11. Directions for Future Research
As is frequently the case with the application of new technologies, numerous open questions beckon. We discuss only three:
Multiple comparisons pose potential problems in many applications. The methods outlined in this paper are no exception. Such problems may arise, for example, when the probability that a researcher incorrectly concludes that there is at least one statistically significant effect across a set of tests increases with each additional test [
53]. Analysts from virtually every social and physical science discipline have encountered situations in which a host of research questions are encountered simultaneously, or many point estimates are being compared. Statistical approaches for dealing with multiple comparisons include relatively simple schemes such as Bonferroni correction, more powerful methods such as weighted Bonferroni procedures [
54,
55], and approaches that use the false discovery rate to control for the expected proportion of false positives [
56,
57]. Other recommended procedures include the use of Bayesian multilevel modeling techniques, although this avenue can be challenging for complicated data structures [
53]. What approach, or combination of approaches, is most appropriate for health disparities data such as those we have described here?
Thresholding is crucial. It determines a graph’s connectivity, degrees, neighborhoods and overall density. The higher is the threshold, the sparser is the graph. Here we have employed multiple thresholds and asked domain scientists, primarily epidemiologists, to evaluate them based on their experience. We have largely been able to automate this process in biological applications through comprehensive studies of Saccharomyces cerevisiae (baker’s yeast). This is because biological science has the advantage of model organisms and extensive ontological information.
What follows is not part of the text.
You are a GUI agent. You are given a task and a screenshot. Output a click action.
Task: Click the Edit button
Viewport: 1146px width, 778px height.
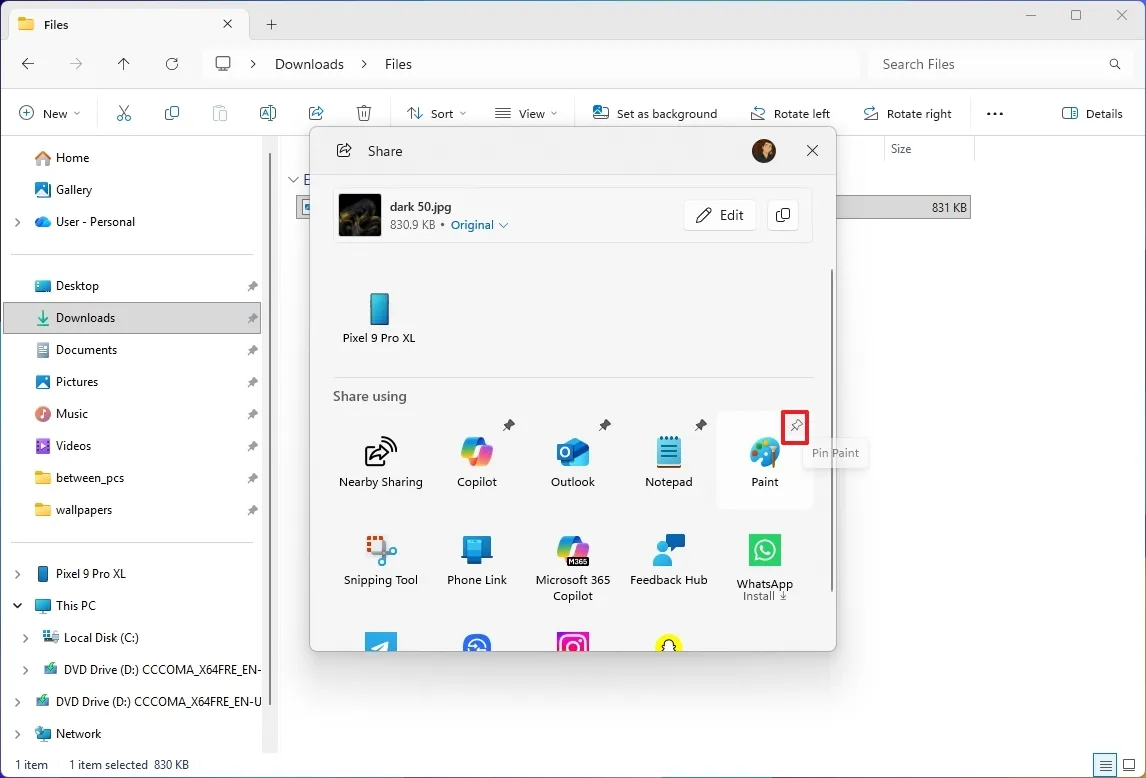[719, 214]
S. cerevisiae is without peer in this regard. It is simple and easily reproduced, and serves as a model for all eukaryotic cells. With well-annotated S. cerevisiae data, we can evaluate the utility of spectral, graph theoretical and other methods to find inflection points and set logical thresholds. What sort of thresholding testbed can serve similar function in the social sciences, especially in the study of health disparities?
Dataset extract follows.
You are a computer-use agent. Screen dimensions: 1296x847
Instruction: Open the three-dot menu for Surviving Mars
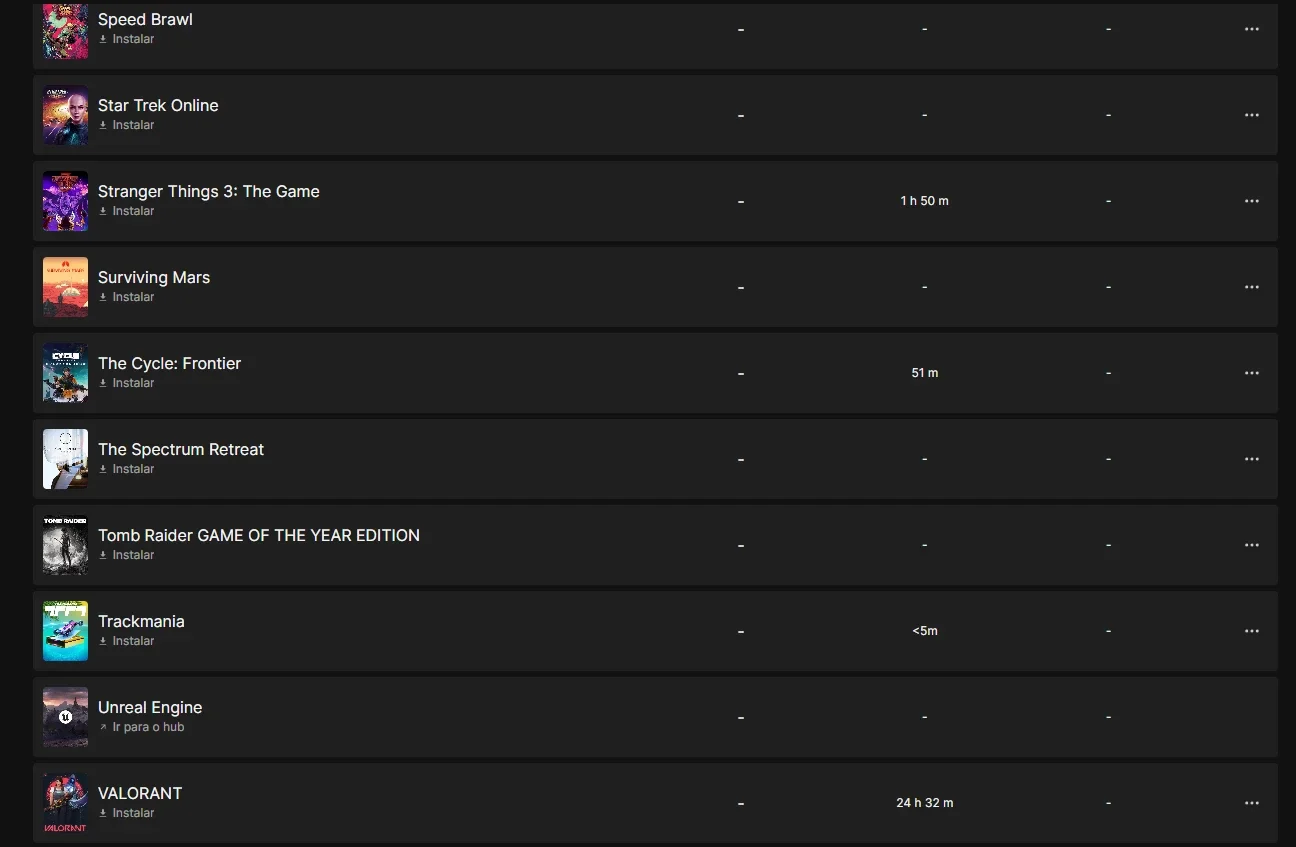(1251, 287)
Validation has no substitute. Emergent technologies can open many doors, but in retrospect they have sometimes created as many questions as answers. Thus, we must temper our enthusiasm with the knowledge that things are often more complicated than they may seem. A recent example from genetic epidemiology may provide analogy. The field of Genome Wide Association Study (GWAS) began with fanfare, its principal aim to associate DNA variation, such as single-nucleotide polymorphisms, with phenotypical traits, such as disease. There is no pretense of causality. Despite prodigious effort and considerable funding, however, GWAS has in many cases simply failed to deliver the goods. We cite a typical criticism [
58]: “GWAS have published hundreds of common variants whose allele frequencies are statistically correlated with various illnesses and traits. However, the vast majority of such variants have no established biological relevance to disease or clinical utility for prognosis or treatment.” With GWAS proponents and detractors so vocal, it remains mired in controversy, all for the lack of validation. Let this not happen in the study of health disparities. What sort of validation earns a seal of approval leading to scientific acceptance?